Integrating Biopolymers, Chitin, and Ionic Liquids for Sustainable Material Innovation

My research focuses on leveraging biopolymers to develop high-value products, chemicals, and fuels while promoting their environmental and economic benefits. Achieving success in this field requires advancements in material performance, scalability, and disruptive technologies to overcome challenges related to economics, life-cycle sustainability, and supply chains. Major research thrusts include:

    Biotechnology – Developing biomaterials for medical applications, including tissue engineering and drug delivery.

    Functional Materials – Creating advanced composites from bio-renewable resources and bio-waste to enhance sustainability.

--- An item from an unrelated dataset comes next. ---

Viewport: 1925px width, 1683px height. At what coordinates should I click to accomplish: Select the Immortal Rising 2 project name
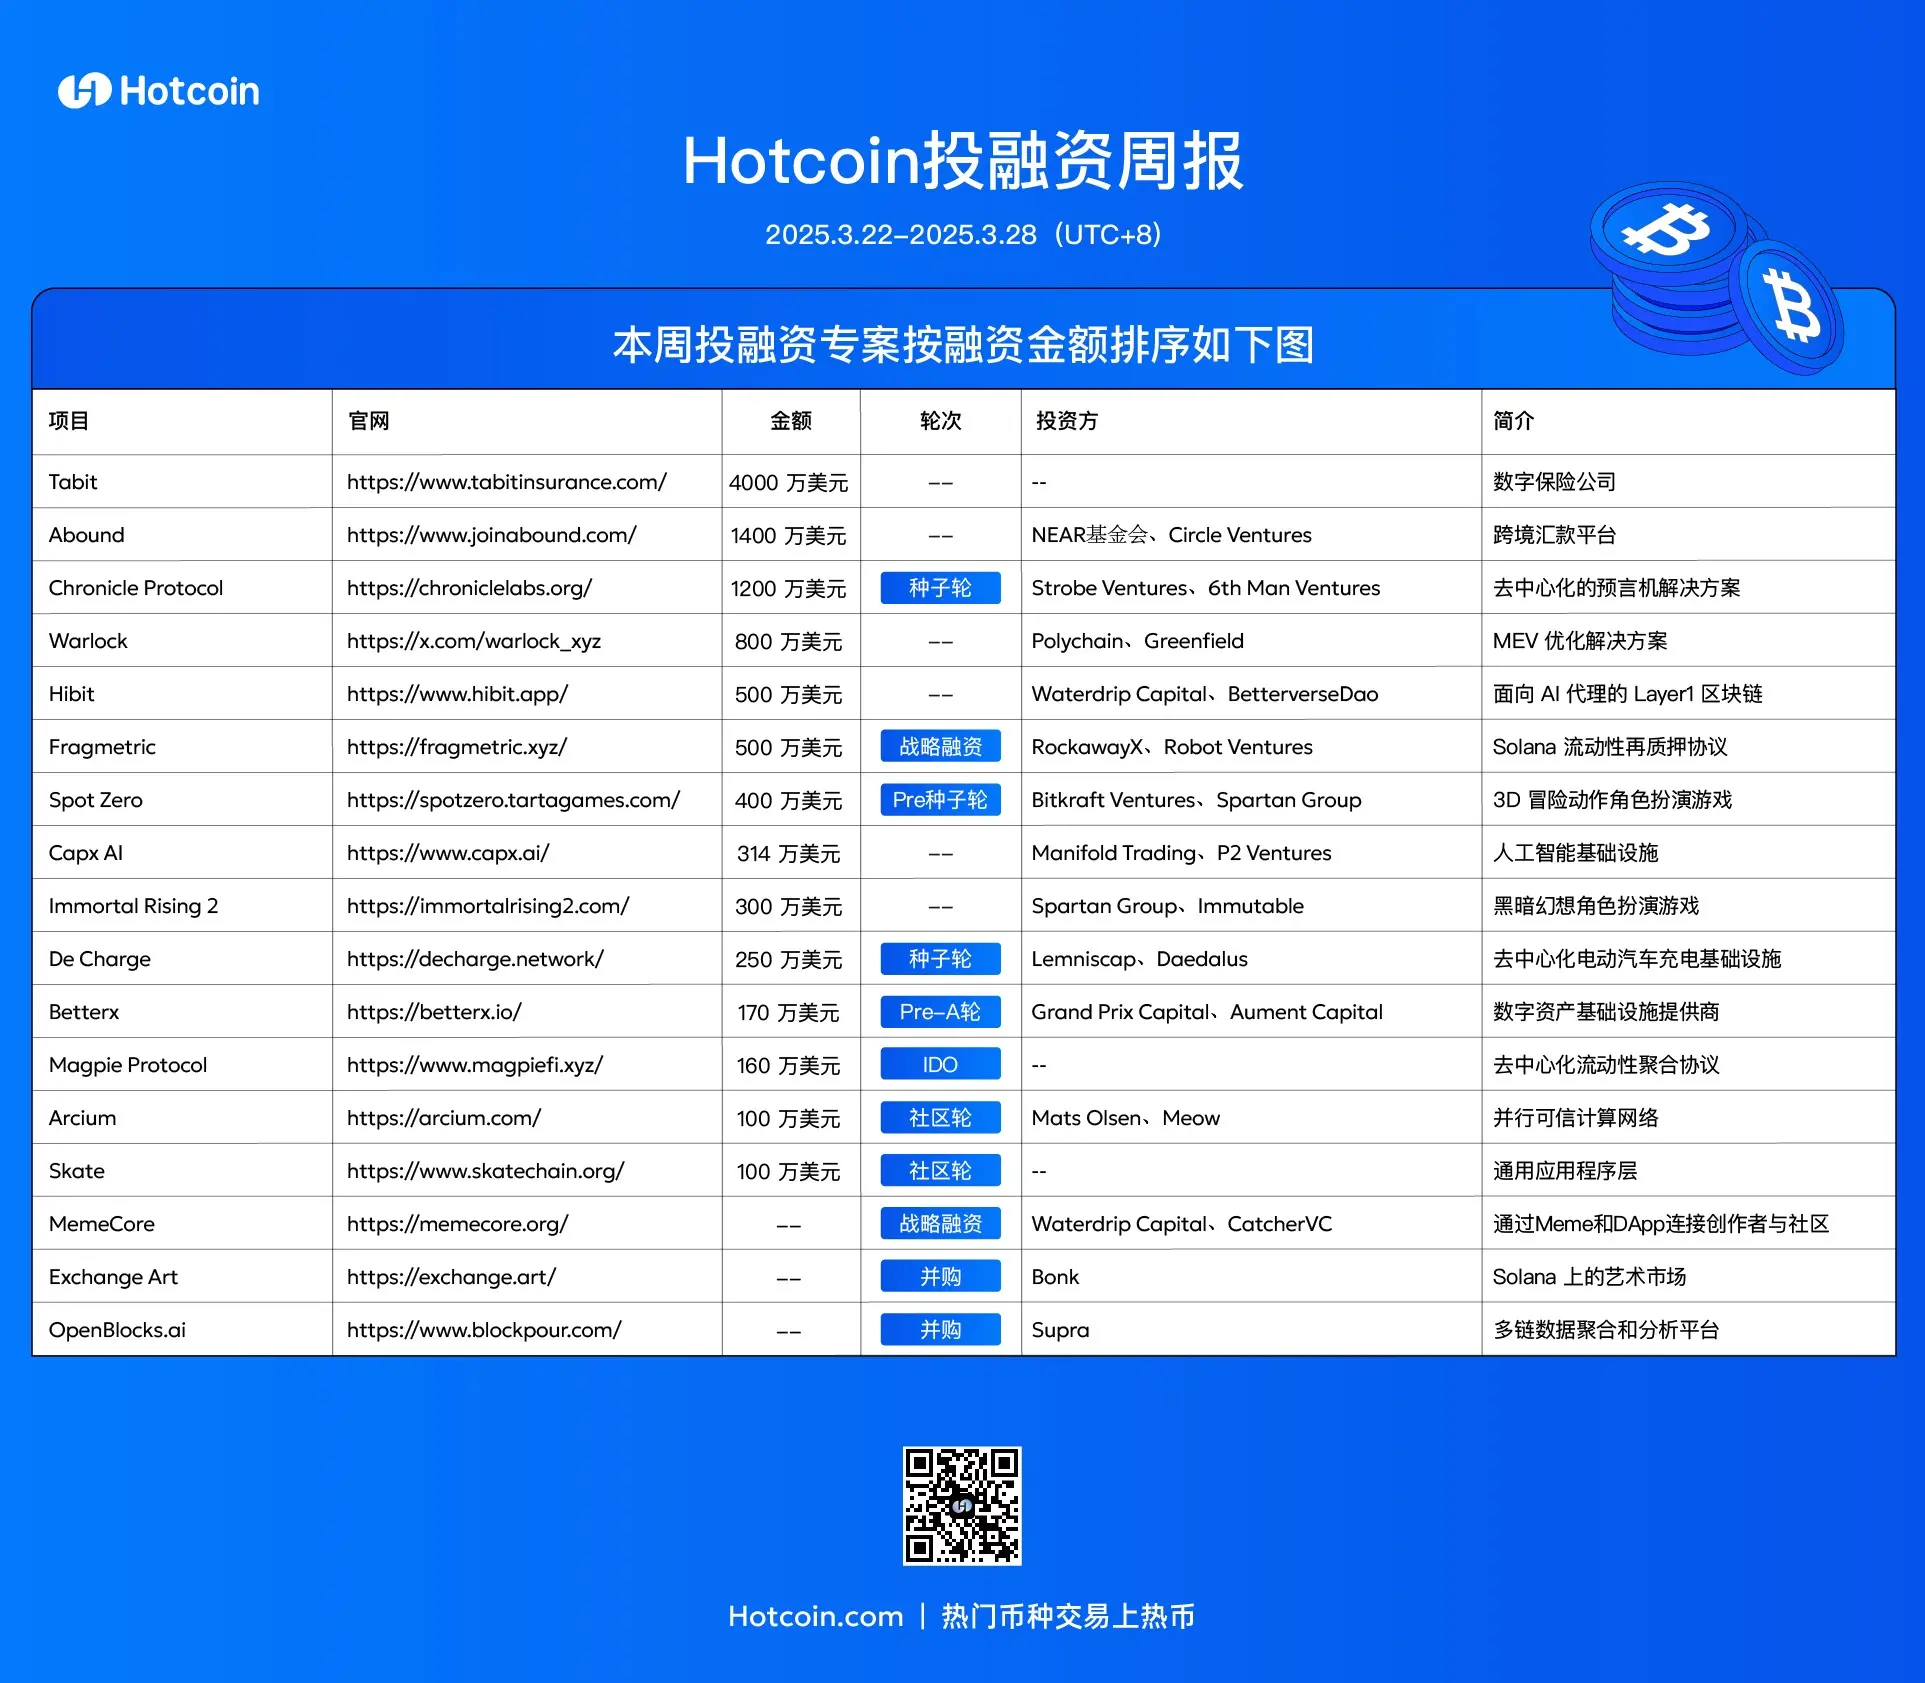pos(133,906)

    Separations – Implementing novel strategies to refine value-added products from biomass efficiently.

IONIC LIQUIDS

Ionic liquids (ILs) consist of both organic and inorganic ions, with electrostatic interactions between them. The diversity of ions in ILs is further complicated by the fact that there is no single characteristic that applies to all ILs, except for their melting point. As a result, no single model can comprehensively describe the entire family of ILs. Ionic liquids serve as an ideal medium for a wide range of engineering applications, from solvents to biological compounds. My research has focused on studying the fundamental properties of IL systems and their structure-property relationships, including stoichiometric ILs, non-stoichiometric ILs, proton transfer room-temperature ionic liquid (RTIL) systems, and eutectic mixtures. I have also worked on the preparation of energetic materials in IL form for advanced propulsion systems in space and missile applications, with funding from US AFOSR and NASA. Additionally, I have explored the use of ILs to improve the delivery and bioavailability of pharmaceuticals. Ultimately, my work has led me to focus on the use of ionic liquids in the processing of biopolymers, an area I am currently developing further.